ECLI:NL:CRVB:2015:3304
Centrale Raad van Beroep
- Hoger beroep
- Rechtspraak.nl
Afwijzing aanvraag bijzondere bijstand voor kosten van wassen van kleding door de Centrale Raad van Beroep
In deze zaak heeft de Centrale Raad van Beroep op 29 september 2015 uitspraak gedaan in hoger beroep tegen een eerdere beslissing van de rechtbank Zeeland-West-Brabant. De zaak betreft de afwijzing van een aanvraag voor bijzondere bijstand voor de kosten van het wassen van kleding door betrokkene, die samen met zijn echtgenote in een zorginstelling verblijft. De aanvraag was ingediend door hun zoon op 17 september 2012, maar werd afgewezen door het dagelijks bestuur van de Intergemeentelijke Sociale Dienst Werkplein Hart van West-Brabant op basis van een medisch advies van de GGD-arts, die concludeerde dat er geen medische noodzaak was voor vaker wassen van de kleding.
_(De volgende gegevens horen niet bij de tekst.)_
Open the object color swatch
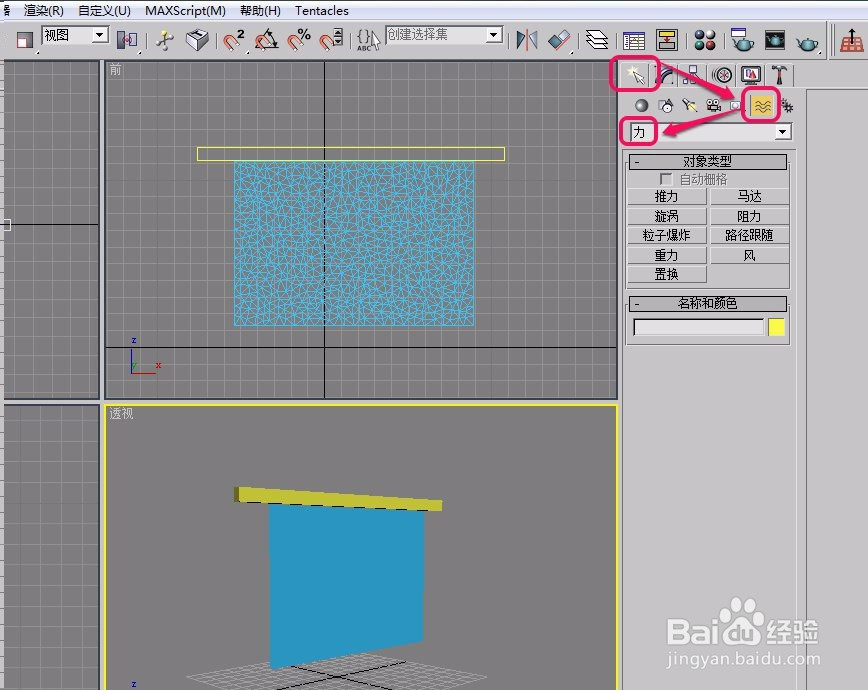Viewport: 868px width, 690px height. (778, 327)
De rechtbank had het beroep van betrokkene gegrond verklaard en het bestreden besluit vernietigd, omdat betrokkene niet op familieleden kon terugvallen voor het wassen van zijn kleding. In hoger beroep heeft appellant, het dagelijks bestuur, aangevoerd dat betrokkene wel degelijk een beroep kan doen op zijn zoon, maar de Raad oordeelde dat de zoon niet bereid was om deze taak op zich te nemen. De Raad bevestigde de uitspraak van de rechtbank, maar met verbetering van gronden, en oordeelde dat appellant een nieuwe beslissing op bezwaar moest nemen.
De Raad heeft ook overwogen dat de kosten voor het wassen van de kleding van betrokkene noodzakelijk waren, maar dat de bijzondere omstandigheden ontbraken, omdat betrokkene geen medische indicatie had voor het vaker wassen van zijn kleding. De Raad heeft de proceskosten van betrokkene in hoger beroep toegewezen, tot een bedrag van € 980,-. De uitspraak benadrukt het belang van medische noodzaak en de rol van familie in het verkrijgen van bijzondere bijstand.